BROOKLINE — As he zoomed along Washington Street, Christopher Vukas stopped for a moment to appreciate his lime-green wheels.
“This makes it so much easier to just get around the city, and it’s also pretty cheap,” said Vukas, 22, who’s been riding a rented electric scooter three times a week.
Days earlier, Jeremy Hutner recalled a close encounter with a scooter rider who zipped by him on the sidewalk.
“I nearly fell over,”said Hutner, 61. “I could see other people [potentially] getting hit or falling.”
Brookline’s electric scooter rental program — the first of its kind in Massachusetts — has been embraced by riders like Vukas for its ease of use and environmental benefits, but has become a frequent source of irritation for many others since it began in April.
Other cities are paying attention to the pilot program, which ends in November, as they decide whether to allow electric scooters — and some are encouraged by the high demand from commuters.
But Brookline is also grappling with a series of headaches caused by the scooters, which detractors say are being ridden and parked on sidewalks, clogging up walkways, and threatening pedestrians. Seniors and those with disabilities in particular said they don’t feel safe walking down the street, according to Brookline Select Board member Heather Hamilton.
“It’s been a wild ride, kind of literally,” Hamilton said at a board meeting earlier this month.
“I didn’t realize that they were going to be this popular,” Hamilton told the Globe. “We’re going to have some real decisions to make about what kind of infrastructure investments we’re going to make longterm.”
Lime and Bird, the first two companies in the pilot, have a combined 300 scooters in Brookline. This week, the board allowed a third company, Spin, to add 100 of their own. But board members also approved a series of restrictions, including ordering companies to implement a three-strike policy punishing riders who fail to operate the vehicles correctly, and adding a police patrol to chastise users riding on sidewalks and without helmets.
The city is also working to identify areas that could become designated corrals around town, and will require scooter companies to force riders to park in the corrals. One of the main attractions of the dockless scooters, though, is the freedom for users to end their rides just about anywhere.
“Everything is a tradeoff,” Hamilton acknowledged. “So we experimented with kind of a free market style. . . . [Now], we’re trying to find that equilibrium where scooter riders can use scooters and pedestrians can feel safe on the sidewalk.”
Scott Mullen, a director at Lime, said the company is working to address complaints, and has already updated its app to prohibit users from parking scooters near Brookline’s senior center. Lime has also started a series of free scooter safety training courses.

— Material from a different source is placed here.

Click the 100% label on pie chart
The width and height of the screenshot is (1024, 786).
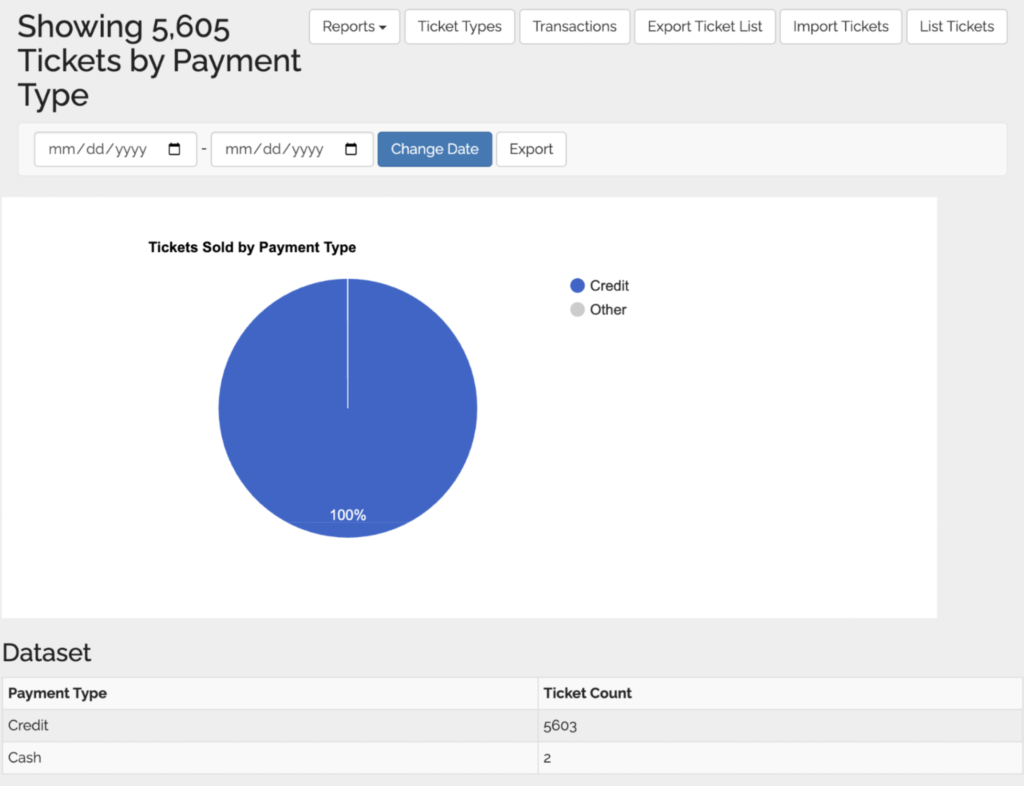348,515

Bird’s app offers a tool for people to report poorly parked scooters, and the company says it’s planning its own safe riding events in town.
Most companies offering scooter rentals charge $1 to unlock the vehicle, which is done through an app, with additional charges based on trip length. The scooters are limited to about 15 miles per hour.

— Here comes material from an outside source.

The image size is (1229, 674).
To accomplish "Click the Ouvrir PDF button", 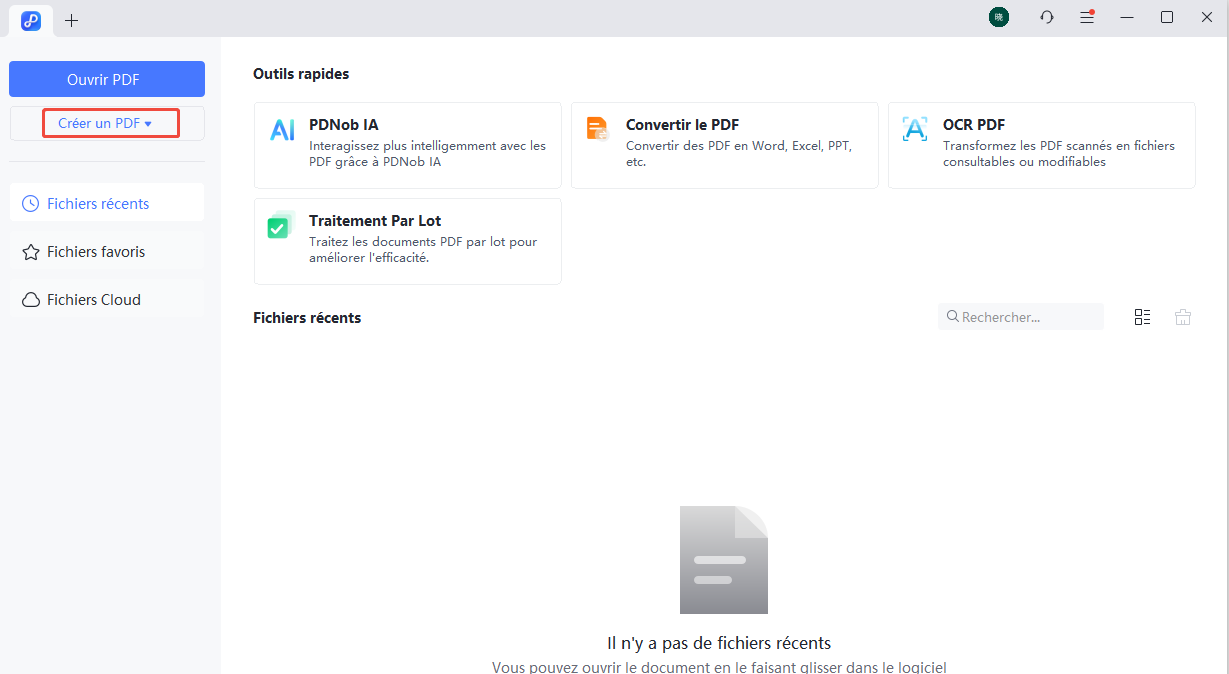I will click(x=106, y=78).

Because Brookline’s scooters aren’t supposed to be ridden in Boston, the scooters — or at least, the Bird models — usually stop accelerating upon crossing the border, and the app will not allow riders to end their trips outside a designated area, meaning the meter would keep running if they do.
Some cities are hesitant to start their own scooter programs because of Massachusetts’ motorized scooter law. The law has been interpreted as prohibiting electric scooters, which generally lack brake lights and turn signals.
Others contend the law was aimed at gas-powered mopeds and Vespa-style motor scooters, rather than slower, electric versions. And the Massachusetts Department of Transportation concluded in 2018 that the motorized scooter law was likely “not intended to address and regulate these specific types of vehicles.”
Bills that would clarify the law are pending in the state Legislature. But some cities, chasing reductions in fossil fuel emissions and traffic congestion, are already moving ahead.
Salem is working with a company called Zagster to bring 150 scooters — and eventually up to 250 — to the historic town, starting last week. Mayor Kim Driscoll has been warily watching Brookline’s pilot, and was “cautiously optimistic” about Salem’s launch.
“We’re hoping to give people options and alternatives to a car,” Driscoll said. “We’re choking on congestion.”
In Winchester, town officials are negotiating with Spin; a pilot program is expected to begin in the fall or spring.
“I think that the demand is there,” town manager Lisa Wong said. “However, the public safety concerns will always remain when we have a transportation infrastructure that is really built around cars.”
Boston is also making incremental progress toward a pilot program. In March, the city council passed an ordinance creating regulations for the electric scooter industry.
City Councilor Matt O’Malley said other steps still need to be completed, but hopes Boston will soon join the list of cities with electric scooter fleets.
Brookline’s pilot “seems to be very successful, and I think it’s been helpful for us to see it with our close neighbors,” he said.
And despite Brookline’s problems, Hamilton is glad the town’s test is providing useful data as e-scooters continue to arrive around the region.
“Has it been a bumpy ride? Yes,” she said. But “I’m glad that we experimented.”